- WORK ORDER: Search the records below for the string "menu", and report each line that contains it.

---- PROVIDED DATA

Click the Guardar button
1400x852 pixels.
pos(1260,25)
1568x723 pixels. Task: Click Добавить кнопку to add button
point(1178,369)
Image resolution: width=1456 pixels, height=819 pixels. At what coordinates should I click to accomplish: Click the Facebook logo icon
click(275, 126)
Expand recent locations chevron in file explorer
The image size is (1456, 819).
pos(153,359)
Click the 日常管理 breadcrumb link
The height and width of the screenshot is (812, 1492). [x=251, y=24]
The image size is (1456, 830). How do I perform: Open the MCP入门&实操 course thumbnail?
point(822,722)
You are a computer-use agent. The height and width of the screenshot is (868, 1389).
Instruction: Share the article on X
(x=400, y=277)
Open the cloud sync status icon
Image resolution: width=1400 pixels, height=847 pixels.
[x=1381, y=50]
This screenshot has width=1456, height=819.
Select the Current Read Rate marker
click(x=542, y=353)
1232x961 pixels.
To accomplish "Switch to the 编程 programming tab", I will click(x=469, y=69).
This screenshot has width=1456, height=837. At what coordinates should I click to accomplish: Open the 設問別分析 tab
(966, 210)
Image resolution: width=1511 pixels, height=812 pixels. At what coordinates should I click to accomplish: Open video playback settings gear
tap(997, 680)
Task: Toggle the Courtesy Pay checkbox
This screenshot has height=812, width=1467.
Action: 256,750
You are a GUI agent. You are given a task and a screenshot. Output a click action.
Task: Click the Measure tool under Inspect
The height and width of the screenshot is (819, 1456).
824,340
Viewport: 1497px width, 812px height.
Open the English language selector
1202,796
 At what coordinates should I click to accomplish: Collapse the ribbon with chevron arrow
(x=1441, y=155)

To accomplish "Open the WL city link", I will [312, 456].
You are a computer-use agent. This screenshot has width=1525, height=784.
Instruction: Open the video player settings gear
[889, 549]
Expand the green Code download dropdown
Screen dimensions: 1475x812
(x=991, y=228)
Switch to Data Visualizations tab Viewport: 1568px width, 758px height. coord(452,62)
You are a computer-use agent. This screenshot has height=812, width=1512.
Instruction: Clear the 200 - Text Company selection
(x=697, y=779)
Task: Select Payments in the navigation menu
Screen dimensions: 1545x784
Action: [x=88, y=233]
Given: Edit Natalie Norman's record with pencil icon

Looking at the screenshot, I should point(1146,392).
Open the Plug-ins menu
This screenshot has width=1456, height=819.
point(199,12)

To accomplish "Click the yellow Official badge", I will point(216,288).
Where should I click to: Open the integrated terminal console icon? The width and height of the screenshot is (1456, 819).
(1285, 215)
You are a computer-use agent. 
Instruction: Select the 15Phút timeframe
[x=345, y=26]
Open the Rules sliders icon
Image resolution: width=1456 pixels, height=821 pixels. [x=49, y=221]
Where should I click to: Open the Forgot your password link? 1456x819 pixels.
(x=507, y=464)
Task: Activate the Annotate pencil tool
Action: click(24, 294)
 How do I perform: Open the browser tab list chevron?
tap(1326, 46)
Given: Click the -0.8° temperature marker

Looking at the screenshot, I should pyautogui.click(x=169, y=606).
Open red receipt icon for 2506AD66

--------

- RESULT BELOW:
Task: Select Payments in the navigation menu
Open the Plug-ins menu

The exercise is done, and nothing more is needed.